Stanley Cups and the Cult of Overconsumption
By now, there’s a good chance that you’ve seen the video of people at Target rushing the seasonal Stanley cup display, apparently desperate to snag the latest colors of the now massively popular drinking vessel brand. And even if you haven’t come across the video until now, you’ve probably at least heard about the Stanley cup hype sweeping the internet (and maybe your gym and workplace as well).
The brightly colored cups, which range from around $20 to $60, are the middle class status symbol du jour, with the most exclusive colors supposedly commanding the most respect from fellow collectors. I get it—the cups seem sturdy, maybe even indestructible—and they’re cute, especially if you opt for one of the more eye-popping colors. But shoppers are now harboring whole Stanley cup collections, collecting the most obscure colors so they can, I suppose, have a Stanley that matches every single outfit in their closets.
These collections have caused a stir on the internet, with critics claiming that massive Stanley cup collections are textbook overconsumption, our society’s capitalistic tendencies run amok. They’re right. These are reusable water bottles specifically made to be durable. They’re meant to be reused. You shouldn’t need 15, or eight, even three Stanley cups sitting around in your cabinets, ready to be filled with water once a month when they finally get their turn in the water bottle rotation.
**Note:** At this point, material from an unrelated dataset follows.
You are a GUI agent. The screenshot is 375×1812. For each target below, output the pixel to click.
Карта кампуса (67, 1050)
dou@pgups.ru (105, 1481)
But we don’t like to be told that we’re consuming too much. As economic inequality in this country (and across the world) reaches a fever pitch, we want to be able to enjoy our small luxuries, our pretty $45 water bottles that inform others that we at least have enough money to jump on the latest water bottle trend. Some have even claimed that the criticism around Stanley cup collections can be boiled down to misogyny, which is an argument that, coming from a person who believes that many of the world’s ills can be boiled down to misogyny, is intellectually dishonest at best and downright stupid at worst. Others repeat that phrase that’s often used to justify our problematic behaviors: “Let people enjoy things.”
Firstly, not everything a woman does equals feminism. Overconsumption feeds into a global capitalist structure that causes widespread environmental destruction that at this point overwhelmingly affects people in the Global South, who, ironically, statistically consume the least. It’s not feminist to uphold this structure because feminism should work to free the most disadvantaged of us, not white suburban women in Lululemon yoga pants who want another hot pink water bottle to add to their Stanley cup collection.
And I’m not saying that people shouldn’t enjoy things. You can enjoy your single Stanley cup as you refill it, day after day, because it serves a purpose in your life other than helping you maintain appearances. But are you really even enjoying a water bottle that’s just taking up space in your cabinet 95% of the time?
Aja Barber, author of Consumed: The Need for Collective Change: Colonialism, Climate Change, and Consumerism, questions who is free to “enjoy things” anyway. In an Instagram post, she writes, “Who gets to enjoy things on a burning planet where consumerism is definitely a problem?… When a cup goes viral and US citizens make it their mission to collect and acquire them, it will negatively impact the world…” they write. “Is it only the most privileged citizens of that burning planet (because truthfully standing in line for a cup that isn’t even designed to be recycled makes you that) that get to ‘enjoy things’?”
The Stanley cup isn’t the first middle class status symbol, nor will it be the last. But as consumers, it’s time for us to think critically about our purchases and our consumption habits because they don’t happen in a vacuum. What’s going to happen to all of those Stanley cups people have stacked in their kitchens once they go out of style in a few years? If most of our other consumer goods offer any hints, they’ll soon end up in landfills in countries that already have to sift through richer countries’ garbage, just one more product contributing to the global trash heap that’s poisoning our planet and people who could never afford spending $45 on the random hunk of stainless steel that you took to the gym a grand total of five times.
If we’re ever going to find our way out of our global economic and environmental predicament, we’re going to have to be honest with ourselves. Collecting things, whether it’s Stanley cups or fast fashion or cars, just for the sake of collecting them (or for showing off that we can afford them to impress others) is killing the planet and many of the people on it. Yes, we need systemic change, but we’re never going to get there unless we learn to recognize when enough really is enough.
Maybe when we learn to stop spending our hard-earned money—and the planet’s resources—on multiple Stanley cups and all the other useless shit we buy that we don’t actually need, we’ll have the time and the mental clarity to imagine a world in which everyone has access to what they need, a world where joy is more easily found in connection and community than in water bottle-shaped status symbols.